Di dalam taman terdapat area khusus untuk konservasi Anggrek Toba atau Orchid Park. Anggrek Toba di Taman Eden 100 ini merupakan satu-satunya taman konservasi anggrek hutan milik Sumatera Utara. Selain itu, sejak 29 September 2007 dan seterusnya, Marandus Sirait tengah mengupayakan Bank Pohon, yang dimaksudkan agar dapat menyuplai bibit-bibit ke kawasan Danau Toba yang lain, dengan niat meningkatkan ekonomi masyarakat setempat.

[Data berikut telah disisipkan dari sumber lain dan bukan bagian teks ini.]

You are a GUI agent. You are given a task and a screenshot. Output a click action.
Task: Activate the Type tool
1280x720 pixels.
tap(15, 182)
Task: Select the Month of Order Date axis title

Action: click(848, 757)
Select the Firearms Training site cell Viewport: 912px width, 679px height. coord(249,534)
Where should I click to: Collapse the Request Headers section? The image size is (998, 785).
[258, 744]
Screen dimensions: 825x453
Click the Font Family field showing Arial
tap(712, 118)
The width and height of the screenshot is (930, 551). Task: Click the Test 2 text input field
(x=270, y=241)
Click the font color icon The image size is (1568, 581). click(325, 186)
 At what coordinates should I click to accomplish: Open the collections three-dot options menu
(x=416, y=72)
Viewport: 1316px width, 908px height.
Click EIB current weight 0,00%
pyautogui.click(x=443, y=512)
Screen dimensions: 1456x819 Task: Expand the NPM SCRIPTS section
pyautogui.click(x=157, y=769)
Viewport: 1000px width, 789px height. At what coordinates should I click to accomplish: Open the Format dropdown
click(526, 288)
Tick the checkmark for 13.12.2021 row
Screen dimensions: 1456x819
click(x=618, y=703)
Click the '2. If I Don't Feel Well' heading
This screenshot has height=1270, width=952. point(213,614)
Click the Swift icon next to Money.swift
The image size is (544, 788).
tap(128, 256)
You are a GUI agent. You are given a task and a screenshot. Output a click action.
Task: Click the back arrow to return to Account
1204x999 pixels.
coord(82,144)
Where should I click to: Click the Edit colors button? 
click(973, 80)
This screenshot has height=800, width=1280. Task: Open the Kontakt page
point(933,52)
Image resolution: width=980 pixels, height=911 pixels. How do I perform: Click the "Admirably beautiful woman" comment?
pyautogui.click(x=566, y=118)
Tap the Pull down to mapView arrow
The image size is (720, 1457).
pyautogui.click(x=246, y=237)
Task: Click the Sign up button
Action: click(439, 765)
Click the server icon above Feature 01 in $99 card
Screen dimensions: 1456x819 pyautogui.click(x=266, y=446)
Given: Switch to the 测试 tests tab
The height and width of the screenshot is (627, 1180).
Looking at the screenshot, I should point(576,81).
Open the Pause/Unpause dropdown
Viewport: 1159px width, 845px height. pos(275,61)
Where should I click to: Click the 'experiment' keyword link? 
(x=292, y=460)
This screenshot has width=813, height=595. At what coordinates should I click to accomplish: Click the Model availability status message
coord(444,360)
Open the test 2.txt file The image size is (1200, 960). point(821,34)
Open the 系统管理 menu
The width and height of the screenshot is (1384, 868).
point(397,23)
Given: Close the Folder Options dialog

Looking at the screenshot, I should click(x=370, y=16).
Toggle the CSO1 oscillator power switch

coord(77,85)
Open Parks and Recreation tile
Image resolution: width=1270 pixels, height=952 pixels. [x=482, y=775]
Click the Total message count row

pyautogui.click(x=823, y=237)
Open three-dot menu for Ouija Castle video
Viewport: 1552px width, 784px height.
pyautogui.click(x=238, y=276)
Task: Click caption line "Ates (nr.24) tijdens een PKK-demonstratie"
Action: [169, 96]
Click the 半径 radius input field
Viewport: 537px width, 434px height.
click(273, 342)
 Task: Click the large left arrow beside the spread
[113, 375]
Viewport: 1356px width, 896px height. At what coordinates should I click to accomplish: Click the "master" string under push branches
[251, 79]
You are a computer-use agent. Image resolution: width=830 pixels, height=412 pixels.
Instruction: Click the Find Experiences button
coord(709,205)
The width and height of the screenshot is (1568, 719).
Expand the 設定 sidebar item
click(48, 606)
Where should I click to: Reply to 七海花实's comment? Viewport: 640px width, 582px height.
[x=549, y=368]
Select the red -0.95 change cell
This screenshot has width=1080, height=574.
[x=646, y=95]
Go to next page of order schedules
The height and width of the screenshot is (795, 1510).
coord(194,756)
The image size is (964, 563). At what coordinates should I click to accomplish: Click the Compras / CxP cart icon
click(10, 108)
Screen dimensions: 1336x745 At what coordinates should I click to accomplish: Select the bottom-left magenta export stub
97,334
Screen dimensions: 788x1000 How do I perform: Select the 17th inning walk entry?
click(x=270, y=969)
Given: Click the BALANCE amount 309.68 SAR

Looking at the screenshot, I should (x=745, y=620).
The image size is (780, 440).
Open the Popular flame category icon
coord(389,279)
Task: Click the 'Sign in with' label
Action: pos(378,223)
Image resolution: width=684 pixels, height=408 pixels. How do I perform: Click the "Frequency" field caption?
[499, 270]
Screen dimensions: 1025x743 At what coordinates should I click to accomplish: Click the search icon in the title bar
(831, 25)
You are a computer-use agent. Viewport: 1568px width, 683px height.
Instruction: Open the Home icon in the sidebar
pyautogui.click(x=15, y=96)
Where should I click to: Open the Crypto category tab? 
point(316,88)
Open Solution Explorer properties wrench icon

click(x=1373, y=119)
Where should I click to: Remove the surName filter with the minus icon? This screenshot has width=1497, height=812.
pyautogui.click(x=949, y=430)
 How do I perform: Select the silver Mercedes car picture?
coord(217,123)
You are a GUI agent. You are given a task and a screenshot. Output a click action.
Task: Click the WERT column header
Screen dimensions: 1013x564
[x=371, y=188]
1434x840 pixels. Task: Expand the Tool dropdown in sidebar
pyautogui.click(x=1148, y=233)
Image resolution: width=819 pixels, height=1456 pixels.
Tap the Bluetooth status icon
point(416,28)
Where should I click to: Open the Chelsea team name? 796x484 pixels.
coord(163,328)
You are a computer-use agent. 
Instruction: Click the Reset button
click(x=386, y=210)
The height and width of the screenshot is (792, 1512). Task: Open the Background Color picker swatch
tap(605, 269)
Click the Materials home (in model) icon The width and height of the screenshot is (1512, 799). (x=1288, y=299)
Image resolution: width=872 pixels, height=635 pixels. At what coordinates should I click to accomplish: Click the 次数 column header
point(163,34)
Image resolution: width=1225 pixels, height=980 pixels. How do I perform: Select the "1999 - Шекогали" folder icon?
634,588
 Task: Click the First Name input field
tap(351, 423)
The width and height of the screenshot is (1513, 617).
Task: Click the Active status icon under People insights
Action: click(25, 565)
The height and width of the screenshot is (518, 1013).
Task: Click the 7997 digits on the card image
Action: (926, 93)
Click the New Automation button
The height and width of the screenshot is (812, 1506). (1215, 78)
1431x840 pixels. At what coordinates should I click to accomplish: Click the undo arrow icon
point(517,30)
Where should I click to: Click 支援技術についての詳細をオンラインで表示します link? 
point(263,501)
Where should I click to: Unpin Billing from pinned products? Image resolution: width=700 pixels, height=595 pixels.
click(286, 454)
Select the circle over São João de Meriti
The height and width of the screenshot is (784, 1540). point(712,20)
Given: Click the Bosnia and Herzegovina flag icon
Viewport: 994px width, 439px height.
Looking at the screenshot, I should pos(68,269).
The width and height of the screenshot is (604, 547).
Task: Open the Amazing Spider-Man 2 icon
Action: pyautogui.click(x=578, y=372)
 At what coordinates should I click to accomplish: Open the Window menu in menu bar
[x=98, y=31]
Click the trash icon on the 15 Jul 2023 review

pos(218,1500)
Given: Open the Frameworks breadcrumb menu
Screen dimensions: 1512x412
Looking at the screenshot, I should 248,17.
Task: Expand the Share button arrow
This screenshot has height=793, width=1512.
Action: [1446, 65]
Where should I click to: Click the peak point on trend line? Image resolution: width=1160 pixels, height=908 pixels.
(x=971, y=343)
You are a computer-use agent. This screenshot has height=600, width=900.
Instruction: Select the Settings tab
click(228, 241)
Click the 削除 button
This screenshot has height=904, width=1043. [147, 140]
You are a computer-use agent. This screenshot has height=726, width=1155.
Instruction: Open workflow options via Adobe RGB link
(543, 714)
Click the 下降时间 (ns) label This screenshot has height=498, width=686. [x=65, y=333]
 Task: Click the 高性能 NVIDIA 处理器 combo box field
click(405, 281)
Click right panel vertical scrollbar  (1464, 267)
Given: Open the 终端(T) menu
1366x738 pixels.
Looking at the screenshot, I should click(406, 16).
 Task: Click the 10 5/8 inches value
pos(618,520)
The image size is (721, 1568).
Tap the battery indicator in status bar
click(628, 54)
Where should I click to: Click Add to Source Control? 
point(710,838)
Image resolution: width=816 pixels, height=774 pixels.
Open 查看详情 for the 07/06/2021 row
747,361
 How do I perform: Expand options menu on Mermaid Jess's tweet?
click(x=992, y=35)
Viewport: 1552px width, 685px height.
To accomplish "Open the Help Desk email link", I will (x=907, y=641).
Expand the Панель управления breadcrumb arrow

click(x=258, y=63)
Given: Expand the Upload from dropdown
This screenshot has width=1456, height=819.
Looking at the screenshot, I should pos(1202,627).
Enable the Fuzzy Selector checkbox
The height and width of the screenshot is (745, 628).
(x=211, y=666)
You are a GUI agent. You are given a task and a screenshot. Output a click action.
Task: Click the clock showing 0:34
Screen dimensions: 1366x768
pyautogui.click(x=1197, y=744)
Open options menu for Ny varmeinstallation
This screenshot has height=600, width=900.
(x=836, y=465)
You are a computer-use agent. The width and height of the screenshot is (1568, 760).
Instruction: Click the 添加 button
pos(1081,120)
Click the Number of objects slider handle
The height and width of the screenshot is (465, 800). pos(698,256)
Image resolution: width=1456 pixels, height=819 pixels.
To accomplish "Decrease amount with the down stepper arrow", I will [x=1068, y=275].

Dengan beragamnya tanaman di situ, maka wisata dengan konsep agrowisata lebih tepat diberikan ke Taman Eden 100 ini, meskipun taman ini juga kerap dijadikan sebagai wisata rohani. Sepertinya dia enggan untuk menambahkan fasilitas rumah ibadah seperti layaknya sebuah wisata iman di daerah Sidikalang yang memiliki empat rumah ibadah. Marandus hanya akan menambahkan gua-gua doa, yang akan diupayakannya sealami mungkin. Dan kemungkinan nantinya bisa digunakan oleh semua umat pemeluk beragama.
”Dikasi nama seratus itu memang agar ada seratus tanaman berbuah di sini, dan saya hitung-hitung ternyata sudah lebih. Sedangkan Taman Eden-nya ini diambil dari kitab Kejadian 2 ayat 15, yang bunyinya usahakan dan lestarikan bumi. Dulu kan di Taman Eden itu semua makhluk bisa hidup berdampingan, baik manusia, hewan, juga tanaman-tanaman. Semuanya hidup rukun,” katanya menguraikan. Dia pun mencoba menerangkan kembali makna dari taman yang dikelolanya ini. Sebuah harapan agar semua bisa rukun kembali di Taman Eden 100 ini. Tak berlebihan. Karena, meskipun namanya Taman Eden 100 yang cenderung Alkitabiah, namun ternyata yang pernah datang ke situ tidak hanya kaum kristiani, pendeta budhis pun pernah meditasi di taman ini.
Guru Musik

Marandus Sirait pada awalnya adalah seorang guru musik tamatan dari sekolah musik yang cukup terkenal di kota Medan, yaitu Medan Musik. Sebenarnya, dia sangat mencintai profesinya dan sudah ”cukup makan” dengan bidang yang digelutinya itu. Sejak tahun 1991, Marandus sudah menjadi guru musik di beberapa sekolah dan di gereja-gereja sekitar daerah Tobasa, malah sampai ke Pematang Siantar. Tak cuma itu, dia pun rela untuk mengasuh dan mengajarkan musik kepada para tuna netra di Panti Asuhan Hepata di daerah Laguboti.
Saat sembari mengajarkan musik itulah dia sering ”berkhotbah” tentang perlunya menjaga lingkungan hidup, karena itu adalah anugerah Tuhan yang diberikan kepada manusia, yang harus dijaga untuk generasi berikutnya. Khotbah itu yang selalu didengung-dengungkannya setiap kali mengajar, di setiap tempat, di setiap waktu. Dia pun gelisah karena ”khotbahnya” terasa seperti menjadi ”kering.” Karena itu, dia menginginkan khotbahnya itu menjadi ”daging,” menjadi sebuah karya yang nyata, dalam perbuatan dan sikap. Lantas anak ketiga dari sepuluh bersaudara ini pun mengusulkan kepada ayahnya, Leas Sirait, untuk memulai langkahnya mengupayakan 40 hektar areal keluarganya itu sebagai areal konservasi dengan konsep agrowisata. Gayung pun bersambut dari keluarga besar Sirait yang budiman ini. Lahan keluarga seluas 40 hektar ini berbatasan langsung dengan ribuan hektar hutan lindung milik pemerintah.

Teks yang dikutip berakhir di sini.